Reading text:

▶

But while a panel of experts who spoke on Wednesday in Augusta agreed that last summer was a parched one, they didn’t recommend that Maine farmers bet on the next few growing seasons being exactly the same.

Rather, they argued, farmers should steel themselves for more variable weather in the decades to come, whether by diversifying their crops, improving their soil or buying insurance. They also suggested that there may be some benefits to changes in the growing season, including the opportunity to plant earlier and invest in new crops.

“We’re going to have extreme weather conditions one way or the other,” said Richard Kersbergen, a forage and dairy specialist at the University of Maine Cooperative Extension. “I’m not sure if it’s going to be more wet or dry, but I think the variation is going to be more extreme, and so (farmers should try) to build some sort of resilience.”

Kersbergen specifically advised farmers to consider diversifying their mix of crops and adding more organic matter to their soils so that they hold moisture better.

Kersbergen was one of four speakers on the panel, which was one of many talks and demonstrations being held Tuesday, Wednesday and Thursday as part of the 76th Annual Maine Agricultural Trades Show at the Augusta Civic Center. The panel also included Sean Birkel, the Maine state climatologist, and two people familiar with state and federal programs available to farmers at risk of losing their crops during weather events.

While Birkel called the recent drought “certainly the worst in at least a decade,” he said that overall, Maine actually saw “a little more rainfall than normal” in 2016. That’s because some northern parts of the state experienced either no drought or even more rain than normal, Birkel said.

What’s more, Maine has been recording greater rainfall totals in recent years. While Birkel did not provide an explanation for that trend, he said it has coincided with the melting of sea ice in the Arctic and changes in the jet stream that flows across the Northern Hemisphere.

“There’s more precipitation overall, in part due to warming ocean water sending more moisture in the air, but the delivery has been in more extreme rainfall events,” Birkel said. “That has been a big contributor to the last several years of more total annual precipitation, yet there can still be drought in some areas, so it’s a fairly complex picture.”

One way for farmers to prepare for more variable weather patterns is by obtaining crop insurance, according to Erin Roche, a program manager at the University of Maine Cooperative Extension. That insurance can provide payments to farmers who lose a significant number of crops because of weather conditions such as drought, wind or hail.

The most common cause of losses for farmers in the state’s insurance programs is excessive moisture, but last year drought was the most common reason. Nineteen payments, totaling $379,122 in value, were made to farmers who suffered drought-related losses in 2016, Roche said. The highest numbers of payments were in York and Oxford counties.

◀

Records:

▶

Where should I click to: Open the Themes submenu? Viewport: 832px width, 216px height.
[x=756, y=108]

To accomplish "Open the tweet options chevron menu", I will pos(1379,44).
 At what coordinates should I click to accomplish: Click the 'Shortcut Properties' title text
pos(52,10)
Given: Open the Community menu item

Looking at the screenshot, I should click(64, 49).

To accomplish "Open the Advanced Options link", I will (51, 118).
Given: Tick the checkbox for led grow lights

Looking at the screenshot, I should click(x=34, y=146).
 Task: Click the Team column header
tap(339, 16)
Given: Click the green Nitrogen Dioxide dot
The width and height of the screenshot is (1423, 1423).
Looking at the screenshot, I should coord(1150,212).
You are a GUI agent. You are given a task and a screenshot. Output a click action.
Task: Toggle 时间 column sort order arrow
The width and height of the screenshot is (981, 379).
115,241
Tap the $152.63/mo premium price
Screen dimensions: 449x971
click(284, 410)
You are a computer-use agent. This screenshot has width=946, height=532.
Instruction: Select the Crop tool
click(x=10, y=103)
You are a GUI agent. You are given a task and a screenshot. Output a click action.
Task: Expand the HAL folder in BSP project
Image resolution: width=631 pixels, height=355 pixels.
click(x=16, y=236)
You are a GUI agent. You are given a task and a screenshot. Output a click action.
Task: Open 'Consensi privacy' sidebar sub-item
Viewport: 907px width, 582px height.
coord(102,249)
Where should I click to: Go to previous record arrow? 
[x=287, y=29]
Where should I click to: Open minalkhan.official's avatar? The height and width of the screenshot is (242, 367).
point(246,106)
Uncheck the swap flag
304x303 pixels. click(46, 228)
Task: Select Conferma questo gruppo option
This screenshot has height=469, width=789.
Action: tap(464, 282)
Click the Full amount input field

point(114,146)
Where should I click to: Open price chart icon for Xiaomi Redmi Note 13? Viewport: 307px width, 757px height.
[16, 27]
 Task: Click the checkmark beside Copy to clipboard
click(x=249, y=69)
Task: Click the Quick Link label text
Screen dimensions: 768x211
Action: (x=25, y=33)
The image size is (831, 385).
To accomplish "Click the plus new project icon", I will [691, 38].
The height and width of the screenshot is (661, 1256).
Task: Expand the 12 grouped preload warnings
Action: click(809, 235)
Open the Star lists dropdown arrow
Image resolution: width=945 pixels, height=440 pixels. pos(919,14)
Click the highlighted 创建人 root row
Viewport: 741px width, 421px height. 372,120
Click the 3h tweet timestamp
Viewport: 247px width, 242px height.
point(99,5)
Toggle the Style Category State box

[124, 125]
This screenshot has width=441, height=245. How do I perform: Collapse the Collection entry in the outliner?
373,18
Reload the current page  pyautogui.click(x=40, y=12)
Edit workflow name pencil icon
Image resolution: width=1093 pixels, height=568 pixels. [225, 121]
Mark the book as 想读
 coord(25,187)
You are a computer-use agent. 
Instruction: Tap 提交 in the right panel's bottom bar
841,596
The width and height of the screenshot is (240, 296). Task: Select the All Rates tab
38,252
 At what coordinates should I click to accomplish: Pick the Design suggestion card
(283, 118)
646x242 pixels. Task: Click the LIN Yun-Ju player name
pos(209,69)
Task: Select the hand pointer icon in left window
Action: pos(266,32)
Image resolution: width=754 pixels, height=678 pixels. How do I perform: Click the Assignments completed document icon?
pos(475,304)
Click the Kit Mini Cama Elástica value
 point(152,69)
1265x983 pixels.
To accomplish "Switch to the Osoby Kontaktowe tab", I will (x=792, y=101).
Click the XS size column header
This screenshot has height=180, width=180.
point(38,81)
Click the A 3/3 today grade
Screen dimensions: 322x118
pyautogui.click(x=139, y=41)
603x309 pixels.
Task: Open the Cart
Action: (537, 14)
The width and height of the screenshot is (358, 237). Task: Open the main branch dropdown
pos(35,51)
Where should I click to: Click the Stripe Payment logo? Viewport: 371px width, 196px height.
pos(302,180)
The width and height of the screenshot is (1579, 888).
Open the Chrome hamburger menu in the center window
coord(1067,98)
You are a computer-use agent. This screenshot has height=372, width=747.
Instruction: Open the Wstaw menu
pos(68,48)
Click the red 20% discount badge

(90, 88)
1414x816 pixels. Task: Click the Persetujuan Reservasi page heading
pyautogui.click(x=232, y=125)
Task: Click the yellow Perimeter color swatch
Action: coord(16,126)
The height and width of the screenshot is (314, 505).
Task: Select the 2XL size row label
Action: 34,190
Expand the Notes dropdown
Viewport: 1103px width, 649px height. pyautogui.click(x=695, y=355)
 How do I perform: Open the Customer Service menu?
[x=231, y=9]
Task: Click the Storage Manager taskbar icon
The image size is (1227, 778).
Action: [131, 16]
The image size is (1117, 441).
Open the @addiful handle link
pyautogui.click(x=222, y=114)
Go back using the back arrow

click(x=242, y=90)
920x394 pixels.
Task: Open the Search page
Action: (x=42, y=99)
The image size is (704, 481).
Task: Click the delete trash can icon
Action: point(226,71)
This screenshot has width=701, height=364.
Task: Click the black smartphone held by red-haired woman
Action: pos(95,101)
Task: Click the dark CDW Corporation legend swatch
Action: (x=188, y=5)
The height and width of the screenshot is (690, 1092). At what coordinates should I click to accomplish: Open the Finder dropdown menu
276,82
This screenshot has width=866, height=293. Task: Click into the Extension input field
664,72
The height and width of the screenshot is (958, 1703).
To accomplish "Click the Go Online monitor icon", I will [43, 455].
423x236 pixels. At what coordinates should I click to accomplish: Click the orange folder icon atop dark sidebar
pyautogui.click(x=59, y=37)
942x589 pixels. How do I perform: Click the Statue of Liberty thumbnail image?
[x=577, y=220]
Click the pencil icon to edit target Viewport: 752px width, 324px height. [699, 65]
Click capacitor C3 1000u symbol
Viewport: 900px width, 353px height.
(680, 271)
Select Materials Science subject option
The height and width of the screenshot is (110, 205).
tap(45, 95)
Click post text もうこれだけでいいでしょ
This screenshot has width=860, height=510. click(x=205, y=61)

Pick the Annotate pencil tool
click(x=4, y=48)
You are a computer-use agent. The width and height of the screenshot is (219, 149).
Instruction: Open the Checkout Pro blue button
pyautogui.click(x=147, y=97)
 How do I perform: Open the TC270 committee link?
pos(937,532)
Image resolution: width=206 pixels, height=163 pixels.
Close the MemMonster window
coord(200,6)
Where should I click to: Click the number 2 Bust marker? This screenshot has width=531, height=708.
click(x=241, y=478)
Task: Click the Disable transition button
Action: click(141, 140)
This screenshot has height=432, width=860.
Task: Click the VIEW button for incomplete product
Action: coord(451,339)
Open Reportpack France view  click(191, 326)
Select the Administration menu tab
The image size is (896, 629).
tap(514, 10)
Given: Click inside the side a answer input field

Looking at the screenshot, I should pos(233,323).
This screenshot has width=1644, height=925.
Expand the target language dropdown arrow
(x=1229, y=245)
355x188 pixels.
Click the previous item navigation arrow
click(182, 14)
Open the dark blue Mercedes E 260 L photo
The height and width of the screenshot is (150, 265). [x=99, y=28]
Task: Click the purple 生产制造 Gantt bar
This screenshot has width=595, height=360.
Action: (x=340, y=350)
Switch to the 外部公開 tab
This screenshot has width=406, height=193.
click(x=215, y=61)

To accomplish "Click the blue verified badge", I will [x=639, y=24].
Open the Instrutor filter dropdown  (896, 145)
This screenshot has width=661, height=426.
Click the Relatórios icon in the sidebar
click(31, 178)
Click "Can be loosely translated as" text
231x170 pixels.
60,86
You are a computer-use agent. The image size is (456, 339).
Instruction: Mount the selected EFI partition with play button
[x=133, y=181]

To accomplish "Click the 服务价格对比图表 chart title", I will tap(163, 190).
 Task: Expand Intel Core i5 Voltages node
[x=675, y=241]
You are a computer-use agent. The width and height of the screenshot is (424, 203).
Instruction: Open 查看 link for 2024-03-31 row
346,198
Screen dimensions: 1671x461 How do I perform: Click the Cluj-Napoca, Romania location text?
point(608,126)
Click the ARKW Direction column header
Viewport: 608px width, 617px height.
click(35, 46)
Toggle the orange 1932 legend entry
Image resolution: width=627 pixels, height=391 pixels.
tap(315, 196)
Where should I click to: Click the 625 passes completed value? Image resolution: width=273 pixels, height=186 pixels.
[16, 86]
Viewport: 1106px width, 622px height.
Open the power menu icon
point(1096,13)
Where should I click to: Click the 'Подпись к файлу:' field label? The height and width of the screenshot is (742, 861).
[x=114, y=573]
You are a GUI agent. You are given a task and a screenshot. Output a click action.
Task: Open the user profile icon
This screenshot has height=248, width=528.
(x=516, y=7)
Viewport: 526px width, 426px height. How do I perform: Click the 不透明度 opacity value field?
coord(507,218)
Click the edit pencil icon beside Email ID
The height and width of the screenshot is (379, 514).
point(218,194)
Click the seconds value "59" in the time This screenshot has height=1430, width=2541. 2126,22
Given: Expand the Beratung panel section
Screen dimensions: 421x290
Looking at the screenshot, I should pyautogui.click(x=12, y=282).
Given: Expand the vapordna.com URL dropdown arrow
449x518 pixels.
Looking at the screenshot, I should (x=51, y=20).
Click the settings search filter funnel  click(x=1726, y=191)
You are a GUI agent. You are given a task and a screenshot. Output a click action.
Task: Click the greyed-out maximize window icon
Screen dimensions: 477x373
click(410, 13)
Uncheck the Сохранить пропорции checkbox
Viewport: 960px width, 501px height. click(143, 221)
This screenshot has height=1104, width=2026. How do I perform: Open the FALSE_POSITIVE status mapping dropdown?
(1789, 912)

◀

Objective A:
In the article about Maine farmers and changing weather, what position does Sean Birkel hold?
Objective B:
Continue the article about Maine farmers and changing weather from the point where it stops.

Final answer A:
He is the Maine state climatologist.

Final answer B:
“It’s up to farmers to really plan for all types of weather and have some sort of contingency plan,” Roche said.

Ed Castonguay, a 68-year-old dairy farmer in Livermore who attended the trade show Wednesday, felt the effects of the drought last summer. His farm normally generates at least three hay crops during the growing season, which feeds 170 cows; but this year the farm produced just two crops, and the second one was smaller than normal.

Still, Castonguay said, he is not considering buying crop insurance because he does not think it will be worth the premiums.

Two younger Maine farmers, Chad and Lea Thornwall, said they are considering getting insurance for the 125-acre farm in Hampden that they bought about two years ago after moving here from Colorado with their three young children. They raise dairy goats, and last summer they ended up having to buy feed after being able to harvest only one round of hay.

They moved to Maine largely because of the relative abundance of water, Chad Thornwall said, in sharp contrast with the drought that has affected the Western U.S. for the last couple years. At one point, he said, they had to evacuate their home in Colorado because of wildfires happening nearby.

Despite the difficulties posed by the drought in Maine last summer, another speaker on the Wednesday panel said the time is right for young farmers like the Thornwalls to consider starting operations in Maine.

“It’s a great time to get into farming,” said Don Todd, Maine state executive director for the Farm Service Agency of the U.S. Department of Agriculture. “If you can make it pay for a while, it’s going to get better because our market is going to start developing more rapidly as water becomes more of an issue in the West.”

To that end, Todd recommended farmers visit the nearest office of the Farm Service Agency to see what types of disaster assistance and loans may be available to them.

“We did have a very, very long period of dryness in the (1960s), and the setup we are looking at right now, if it follows the same pattern, we’re in for a long period of drought,” Todd said. “I’m hoping this doesn’t happen. I hope we have a long winter, and a long fall and spring, so we can get our water tables back up; but if that doesn’t happen, we’re going to start out this year a with a drought situation, so you should be planning and purchasing crop insurance where possible so you can reduce your losses.”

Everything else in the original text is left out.